In addition to highlighting the advantages of the proposed method, the authors identify the limitations or possible problems of their proposal—for example, the prediction of rare relations or complex subgraph structures. Additionally, the performance of the method could be affected by the density of subgraphs and the sparsity of relations in the knowledge graph.

To facilitate the replication of experiments, it is important that authors attach a resource file that includes the source of the methods or share a prototype to run tests.

(3) Quality of writing.

In general, the manuscript is easy to follow and the language used is appropriate, but it requires the revision of some points, for example, the nomenclature: in Figure 2, the terms and are incorporated, but they have not been found in the text. Likewise, in that figure, in the fourth component "Alternately induct mechanism" is mentioned, but in the explanatory text "Alternating Induction Mechanism" is mentioned.

Review #3
Anonymous submitted on 10/Sep/2024
Suggestion:
Minor Revision
Review Comment:

The paper introduces a novel approach to knowledge graph relation prediction using a hierarchical and homogeneous subgraph learning model, denoted as HiHo. This model integrates a subgraph-to-sequence (S2S) mechanism and a common preference inference (CPI) mechanism to enhance relation prediction accuracy. While the paper is well-written and presents a compelling approach, several aspects require further clarification for improved comprehensibility and reproducibility.

Requests —
1. From the knowledge graph review excerpt, extract the passage starting with "The paper introduces" and going on through "comprehensibility and reproducibility.".
2. Write the next part of the knowledge graph review excerpt, picking up after its last sentence.
The material after this review excerpt plays no part in the work.

Available data —
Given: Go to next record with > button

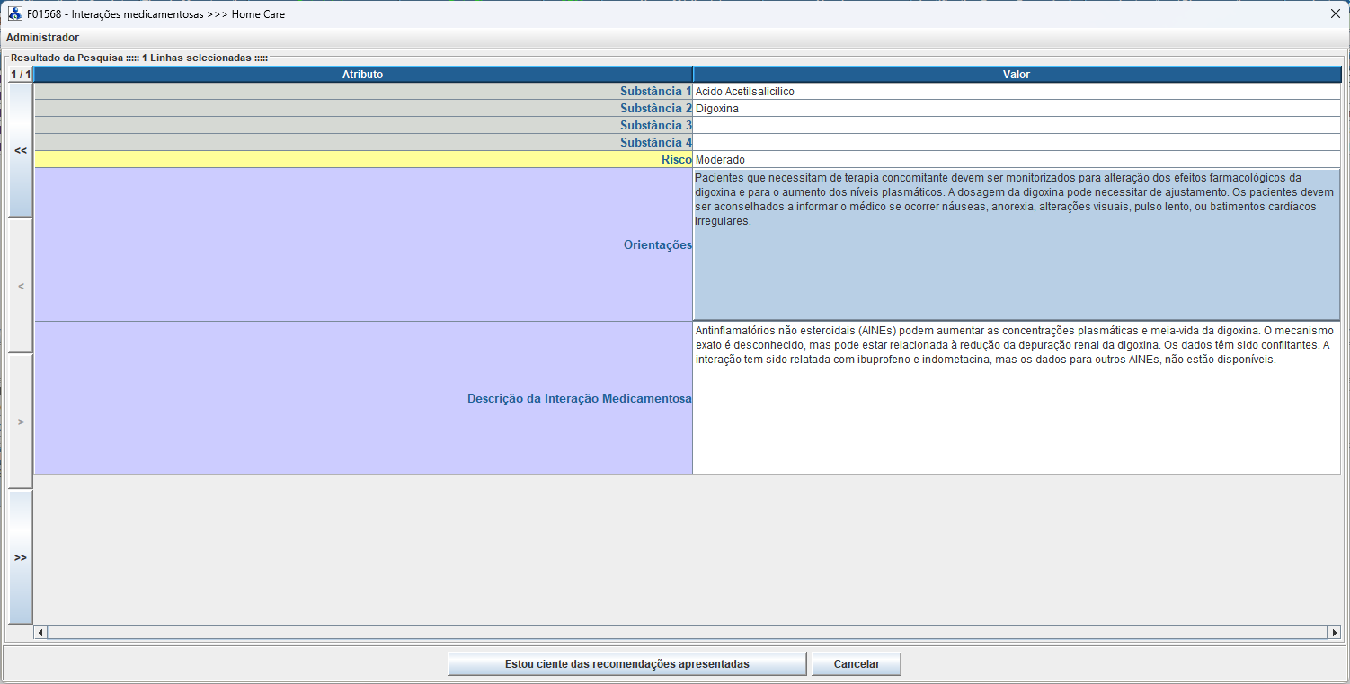Looking at the screenshot, I should pos(21,422).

Task answers —
1.
The paper introduces a novel approach to knowledge graph relation prediction using a hierarchical and homogeneous subgraph learning model, denoted as HiHo. This model integrates a subgraph-to-sequence (S2S) mechanism and a common preference inference (CPI) mechanism to enhance relation prediction accuracy. While the paper is well-written and presents a compelling approach, several aspects require further clarification for improved comprehensibility and reproducibility.

2.
Key Points:
1. The terms "historical" and "future" (or "previous" and "later") state sequences used in the GRU processing are ambiguous. It is important to clarify what each term specifically refers to within the context of the model.
2. The paper lacks a detailed explanation of the Bidirectional Gated Recurrent Units (Bi-GRU) architecture. Bi-GRU processes input sequences in both forward and backward directions to capture contextual information from both past and future states. An in-depth explanation of this architecture is necessary to understand its role in the proposed model.
3. State Sequence Transformation:
◦ The process of state sequence transformation within the approach is not clearly described. A more detailed explanation of how state sequences are transformed would be beneficial for understanding the model’s operational mechanism.
4. Clarity on State Sequence Utilization:
◦ The paper does not clearly specify which state sequence is used for different operations. Clearly stating the sequence used at each step is essential for reproducibility and a complete understanding of the methodology.
5. Output from Bi-GRU:
◦ There is confusion regarding the use of the output from the Bi-GRU. It is unclear whether the N vector or another form of output from the GRU is being employed. This needs explicit clarification to avoid misunderstandings.
6. Explanation of Equations 3, 5, 7, and 8:
◦ The purpose and context of equations 3 and 5 are not adequately explained, which hampers comprehension of their role within the model. Similarly, the outputs of equations 7 and 8 are not well-defined. Providing clear explanations for these equations would aid in understanding the computational flow and their contributions to the model.
7. Clarity on Specific Sections:
◦ The content on lines 25-27 on page 8 is unclear. Revising this section for better clarity is recommended to improve the reader's understanding of the material presented.
8. Presentation of Algorithm 1:
◦ The presentation of Algorithm 1 is unclear, making it difficult to follow the proposed method. A step-by-step walkthrough or additional explanatory notes could enhance clarity and help readers grasp the algorithm’s implementation.
9. Redundancy in Lines 22 and 23:
◦ Lines 22 and 23 appear to be identical. Revising these lines to eliminate redundancy would improve the manuscript's readability.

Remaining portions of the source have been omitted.